- _TASK STATEMENT_
Write out the entire listing below exactly as it appears, minus any pictures.

==== RECORD EXCERPTS ====

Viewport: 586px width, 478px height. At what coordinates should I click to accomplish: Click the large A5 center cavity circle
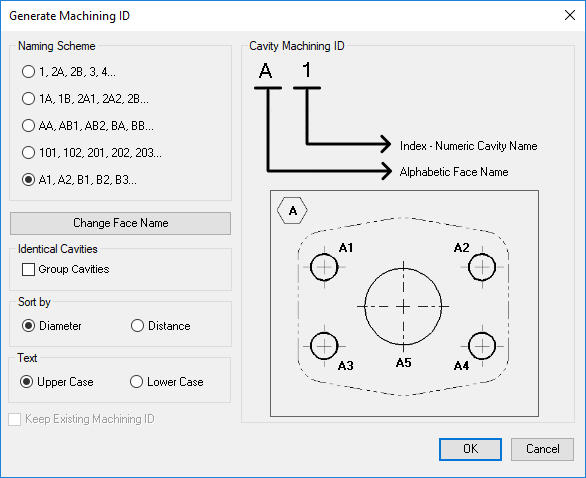[x=403, y=306]
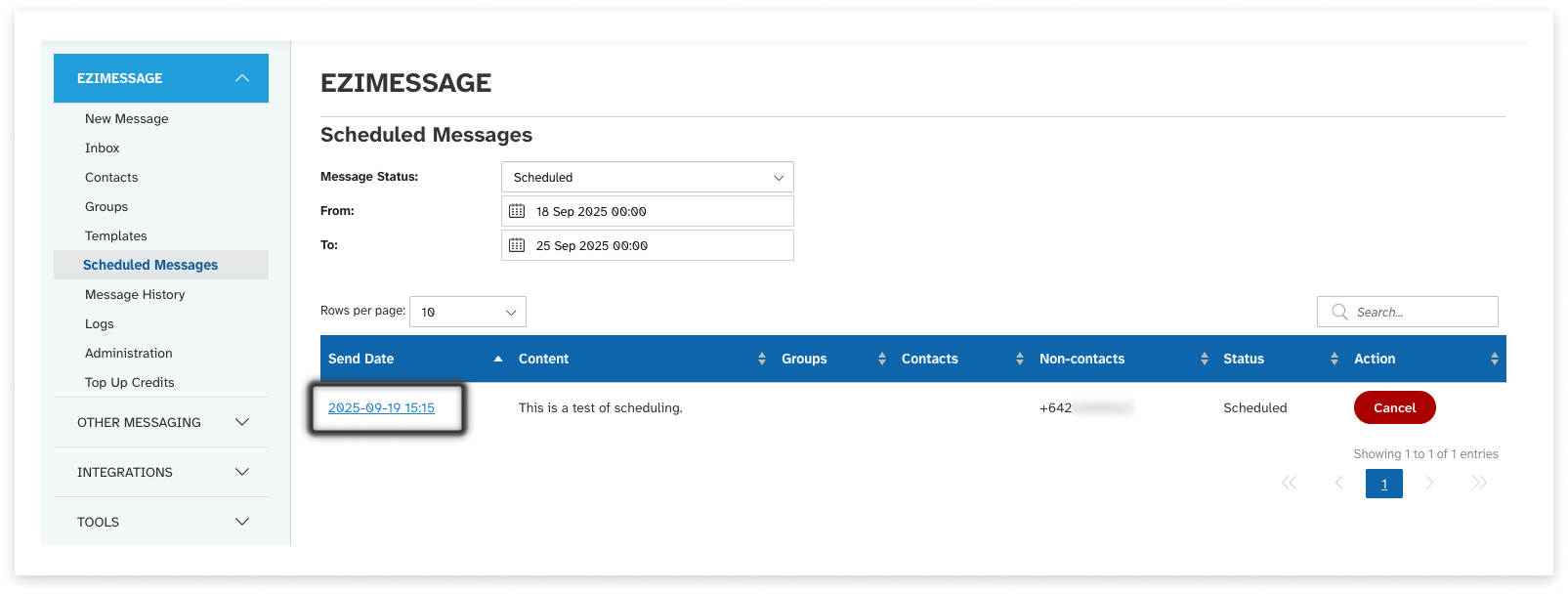The width and height of the screenshot is (1568, 594).
Task: Expand the INTEGRATIONS section
Action: [x=242, y=472]
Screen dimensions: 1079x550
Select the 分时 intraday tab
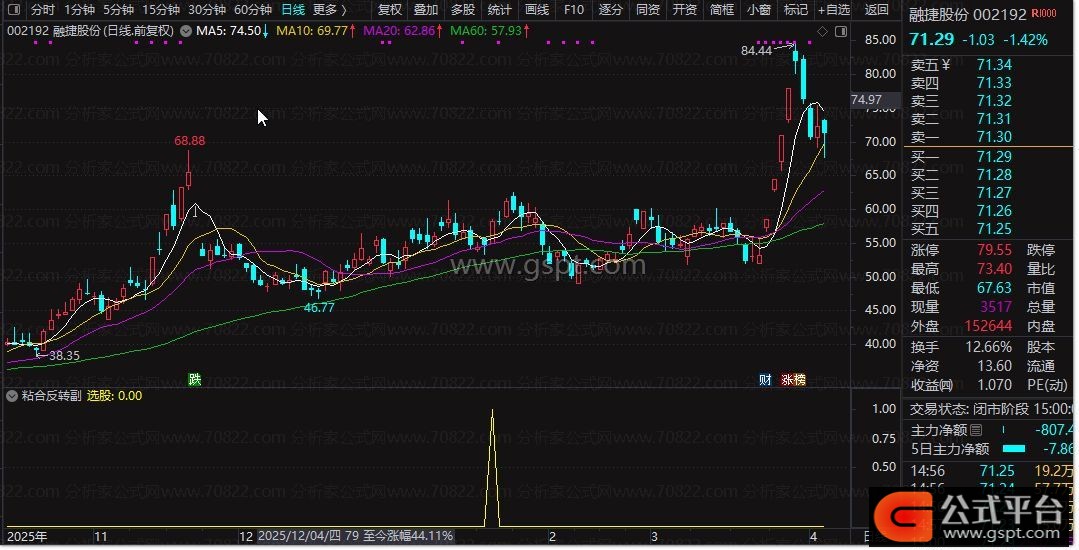point(43,10)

====

- _FINISHED EXERCISE_
Viewport: 586px width, 478px height. At what coordinates should I click to accomplish: Click the large A5 center cavity circle
[x=403, y=306]
The width and height of the screenshot is (1568, 594).
Task: Expand the INTEGRATIONS section
Action: [x=242, y=472]
Screen dimensions: 1079x550
Select the 分时 intraday tab
point(43,10)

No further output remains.